L'ironie de Paludes est exagérée et fausse, parce que l'auteur, dans sa réaction contre un milieu, contre la contingence pour me servir de son expression, s'est laissé aller à se rire de tout, sans vouloir discerner les valeurs humaines et supérieures qui se trouvaient cependant à portée de lui. En un mot, M. Gide a eu peur de la simplicité. Certes, le milieu qu'il nous montre est marécageux, mais dans ce milieu il y a un personnage devant qui, si j'étais Diogène, je m'arrêterais avec ma lanterne. C'est Richard. Celui-là agit dans toute la sincérité et l'intégrité de sa conscience. Il a réalisé sa conception de la vie. Il est vertueux dans le sens le plus noble de ce mot, en en écartant toutes les idées d'hypocrisie qui ont depuis longtemps altéré sa signification initiale.

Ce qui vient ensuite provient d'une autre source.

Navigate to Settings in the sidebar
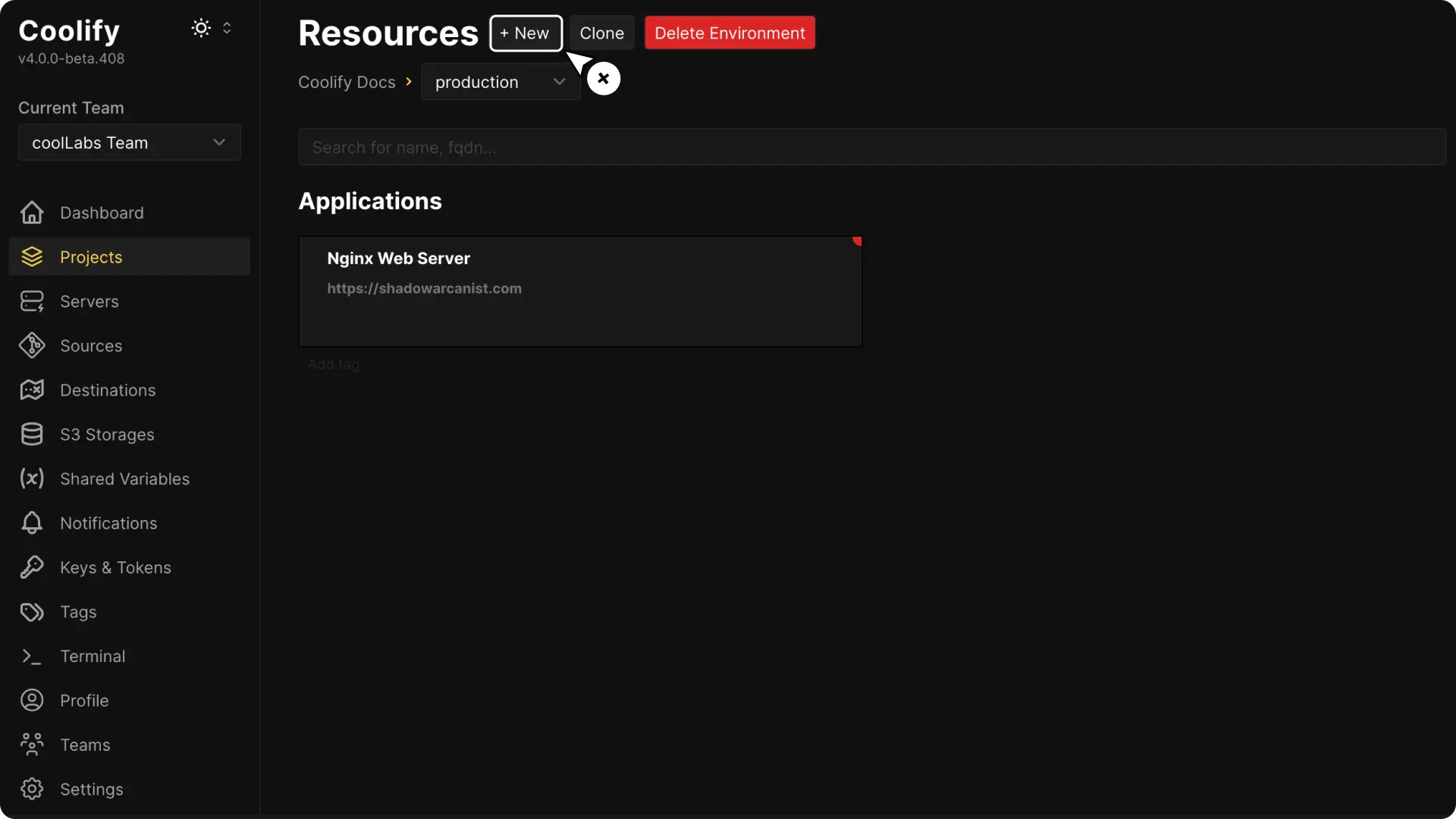The height and width of the screenshot is (819, 1456). [x=90, y=789]
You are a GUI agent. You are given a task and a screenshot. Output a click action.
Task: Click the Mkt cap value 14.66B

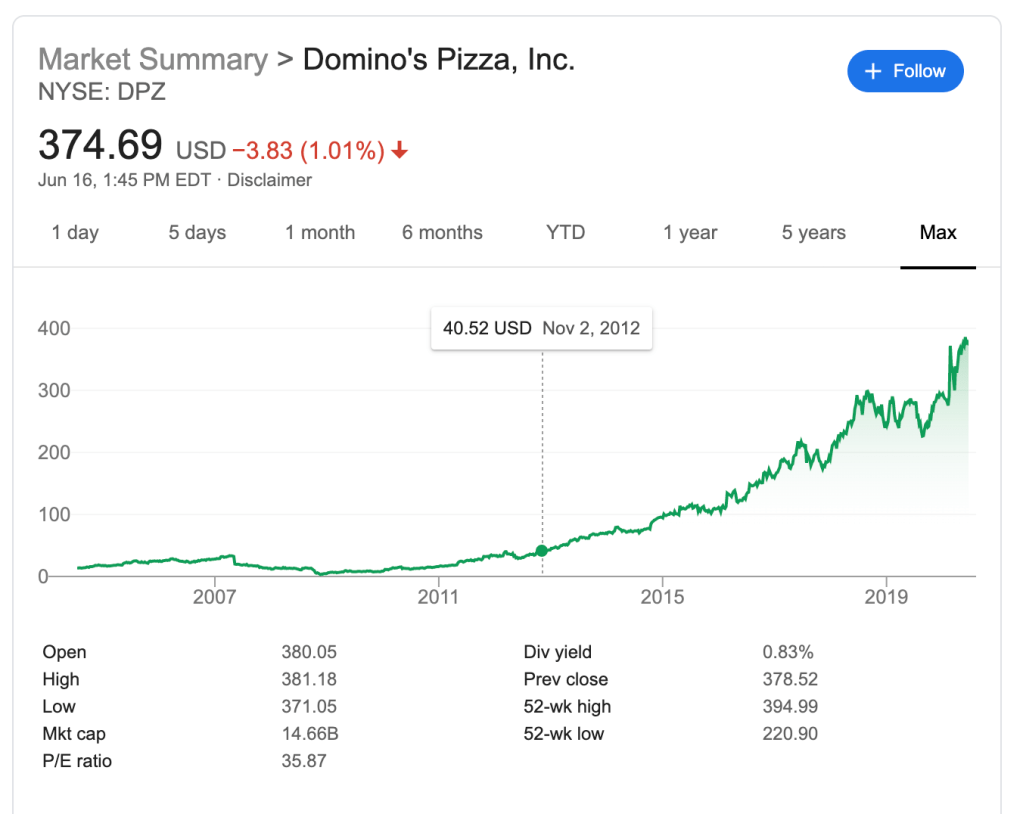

On peut ne pas aimer, à cause d'une différence de tempérament, sa conception et sa forme de bonheur, mais on n'a pas le droit de s'en moquer.

M. Gide, qui à de certains moments m'apparaît comme un huguenot, un huguenot à la façon de Théodore de Bèze, a une ironie qui altère son caractère. Je la trouve d'autant plus dangereuse qu'elle pourrait facilement se retourner contre lui. Car il n'y a rien d'aussi facile au monde que de faire de l'ironie pareille ; c'est l'ironie de l'homme de lettres qui se croit supérieur à la vie et paraît dédaigner de faire son accord avec elle, par parti pris.

Mais, heureusement, M. Gide l'a compris, c'est pourquoi il a tenu à ce que l’on ne considère Paludes que comme une préface, peut-être même une espèce de repoussoir, aux Nourritures terrestres, un volume que nous attendons avec impatience et que nous lirons avec joie.